→ **TASK DETAILS**
Pull out every line of the material that contains the word "kolačiće", matching case exactly.

→ **THE DATA**

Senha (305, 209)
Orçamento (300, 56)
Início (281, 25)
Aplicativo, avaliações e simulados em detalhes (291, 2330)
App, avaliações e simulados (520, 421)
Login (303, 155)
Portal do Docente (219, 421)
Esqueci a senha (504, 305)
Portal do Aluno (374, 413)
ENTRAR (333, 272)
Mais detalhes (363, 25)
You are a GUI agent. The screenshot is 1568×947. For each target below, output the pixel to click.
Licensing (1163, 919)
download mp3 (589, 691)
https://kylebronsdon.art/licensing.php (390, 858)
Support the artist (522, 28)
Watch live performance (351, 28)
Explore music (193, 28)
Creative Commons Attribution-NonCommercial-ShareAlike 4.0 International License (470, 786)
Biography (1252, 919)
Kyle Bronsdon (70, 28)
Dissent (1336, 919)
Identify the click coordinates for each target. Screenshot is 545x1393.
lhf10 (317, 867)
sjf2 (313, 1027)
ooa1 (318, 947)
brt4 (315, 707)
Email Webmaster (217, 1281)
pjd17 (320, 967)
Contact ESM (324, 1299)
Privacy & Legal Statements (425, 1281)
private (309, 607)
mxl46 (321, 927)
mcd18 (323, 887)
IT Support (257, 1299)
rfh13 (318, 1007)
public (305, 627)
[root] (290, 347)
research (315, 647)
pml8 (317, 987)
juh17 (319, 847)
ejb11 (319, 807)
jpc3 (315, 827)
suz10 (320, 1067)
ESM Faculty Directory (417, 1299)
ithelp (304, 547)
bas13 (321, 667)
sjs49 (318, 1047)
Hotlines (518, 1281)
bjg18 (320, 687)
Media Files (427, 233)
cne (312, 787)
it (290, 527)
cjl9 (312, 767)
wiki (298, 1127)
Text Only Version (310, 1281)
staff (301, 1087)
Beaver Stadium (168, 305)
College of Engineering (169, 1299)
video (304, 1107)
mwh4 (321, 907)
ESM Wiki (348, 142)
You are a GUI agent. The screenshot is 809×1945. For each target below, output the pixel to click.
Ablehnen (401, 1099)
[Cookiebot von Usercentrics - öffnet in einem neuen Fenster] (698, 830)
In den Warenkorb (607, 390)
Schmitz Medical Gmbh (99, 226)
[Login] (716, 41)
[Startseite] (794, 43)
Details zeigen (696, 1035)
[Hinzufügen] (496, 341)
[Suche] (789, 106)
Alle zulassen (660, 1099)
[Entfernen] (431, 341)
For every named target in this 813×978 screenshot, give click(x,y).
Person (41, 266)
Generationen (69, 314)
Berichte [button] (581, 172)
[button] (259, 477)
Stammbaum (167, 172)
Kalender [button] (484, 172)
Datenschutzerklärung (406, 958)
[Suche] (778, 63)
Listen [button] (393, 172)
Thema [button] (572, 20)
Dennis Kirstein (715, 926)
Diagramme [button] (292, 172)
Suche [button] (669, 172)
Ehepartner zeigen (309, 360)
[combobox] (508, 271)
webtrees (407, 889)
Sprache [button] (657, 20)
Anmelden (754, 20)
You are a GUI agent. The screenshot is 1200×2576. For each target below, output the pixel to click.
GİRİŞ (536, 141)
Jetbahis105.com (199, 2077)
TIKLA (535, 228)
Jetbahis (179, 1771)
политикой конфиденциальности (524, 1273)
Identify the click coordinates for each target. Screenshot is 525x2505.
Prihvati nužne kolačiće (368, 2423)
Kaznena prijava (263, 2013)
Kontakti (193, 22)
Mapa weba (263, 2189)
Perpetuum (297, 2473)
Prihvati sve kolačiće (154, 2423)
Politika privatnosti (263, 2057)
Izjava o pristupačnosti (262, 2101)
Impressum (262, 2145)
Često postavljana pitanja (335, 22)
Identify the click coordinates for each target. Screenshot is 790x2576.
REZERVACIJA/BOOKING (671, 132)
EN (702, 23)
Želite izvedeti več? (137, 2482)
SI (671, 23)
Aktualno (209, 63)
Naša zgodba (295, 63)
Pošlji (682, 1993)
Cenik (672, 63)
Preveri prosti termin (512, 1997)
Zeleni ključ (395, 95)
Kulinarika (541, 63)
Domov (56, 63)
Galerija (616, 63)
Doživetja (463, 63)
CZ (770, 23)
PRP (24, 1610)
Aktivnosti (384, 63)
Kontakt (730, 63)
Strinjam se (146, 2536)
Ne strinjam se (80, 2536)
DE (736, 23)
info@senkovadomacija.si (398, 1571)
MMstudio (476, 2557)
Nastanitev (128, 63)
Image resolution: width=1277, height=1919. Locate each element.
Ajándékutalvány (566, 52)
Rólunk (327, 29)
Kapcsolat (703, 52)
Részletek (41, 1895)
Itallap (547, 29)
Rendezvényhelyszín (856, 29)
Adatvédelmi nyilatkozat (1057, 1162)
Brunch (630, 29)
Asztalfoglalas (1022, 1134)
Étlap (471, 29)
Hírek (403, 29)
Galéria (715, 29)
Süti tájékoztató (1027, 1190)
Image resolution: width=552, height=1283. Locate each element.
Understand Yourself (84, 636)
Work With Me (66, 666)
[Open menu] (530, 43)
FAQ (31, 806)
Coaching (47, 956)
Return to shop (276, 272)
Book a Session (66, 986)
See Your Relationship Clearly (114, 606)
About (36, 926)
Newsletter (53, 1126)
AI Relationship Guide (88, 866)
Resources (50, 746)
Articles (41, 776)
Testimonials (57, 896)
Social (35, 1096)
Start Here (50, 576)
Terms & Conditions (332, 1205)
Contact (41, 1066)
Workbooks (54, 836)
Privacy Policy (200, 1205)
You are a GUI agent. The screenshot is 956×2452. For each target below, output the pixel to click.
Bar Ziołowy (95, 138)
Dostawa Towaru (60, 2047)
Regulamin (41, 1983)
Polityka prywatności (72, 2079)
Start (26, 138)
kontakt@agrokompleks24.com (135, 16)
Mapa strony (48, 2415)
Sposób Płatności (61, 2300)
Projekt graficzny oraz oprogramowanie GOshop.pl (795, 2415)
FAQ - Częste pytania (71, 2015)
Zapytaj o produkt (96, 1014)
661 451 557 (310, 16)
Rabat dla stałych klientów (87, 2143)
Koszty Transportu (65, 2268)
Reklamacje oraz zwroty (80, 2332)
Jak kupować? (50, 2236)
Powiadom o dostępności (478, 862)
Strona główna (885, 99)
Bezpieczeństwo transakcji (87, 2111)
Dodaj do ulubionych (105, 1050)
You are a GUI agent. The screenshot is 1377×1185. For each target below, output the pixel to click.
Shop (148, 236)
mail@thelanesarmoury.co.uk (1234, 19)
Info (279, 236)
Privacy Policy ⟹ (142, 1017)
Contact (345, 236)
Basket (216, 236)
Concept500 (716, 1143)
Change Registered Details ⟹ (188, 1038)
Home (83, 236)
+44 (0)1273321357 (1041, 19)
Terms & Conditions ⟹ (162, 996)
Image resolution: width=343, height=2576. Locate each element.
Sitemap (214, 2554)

→ **SOLUTION TO THE PROBLEM**
Prihvati nužne kolačiće (368, 2423)
Prihvati sve kolačiće (154, 2423)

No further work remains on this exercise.